Compulsion
- Author: Shaun Hutson
- Language: English
- Genre: Horror novel
- Publisher: Macmillan
- Publication date: 2001
- Publication place: United Kingdom
- Media type: Print
- Pages: 200 pp
- ISBN: 0-333-73723-7
- OCLC: 49691082

= Compulsion (Hutson novel) =

2001 novel by Shaun Hutson

Compulsion (2001) is a horror novel written by Shaun Hutson.

==Plot summary==
A gang of teenage youngsters is running riot on the streets. Responsible for a number of burglaries and car thefts, the police are at their wits' end trying to put a stop to the gang's activities. Terror and hatred have become part of everyday life for local residents and, just when it seems things cannot get any worse, the gang targets Shelby House - an old people's home.

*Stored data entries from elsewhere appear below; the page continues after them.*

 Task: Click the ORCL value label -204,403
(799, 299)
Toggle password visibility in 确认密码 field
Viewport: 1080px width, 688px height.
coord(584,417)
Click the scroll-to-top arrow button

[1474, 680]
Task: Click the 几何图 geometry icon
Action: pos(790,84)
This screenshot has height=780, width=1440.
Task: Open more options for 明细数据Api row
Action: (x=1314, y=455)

Supervisor Veronica Porter, her two staff and the nine elderly residents become the gang's most vulnerable victims yet as the thugs conduct a hate campaign against them, sending abusive mail, daubing graffiti on walls and shattering windows. The intimidation escalates until Veronica's own father is dragged into the scene of terror when, disturbing some of the gang members burgling his house he is put into a coma. But enough is enough. The senior citizens of Shelby House decide to take the law into their own hands and fight back.

== Reception ==
The book received mostly positive reviews.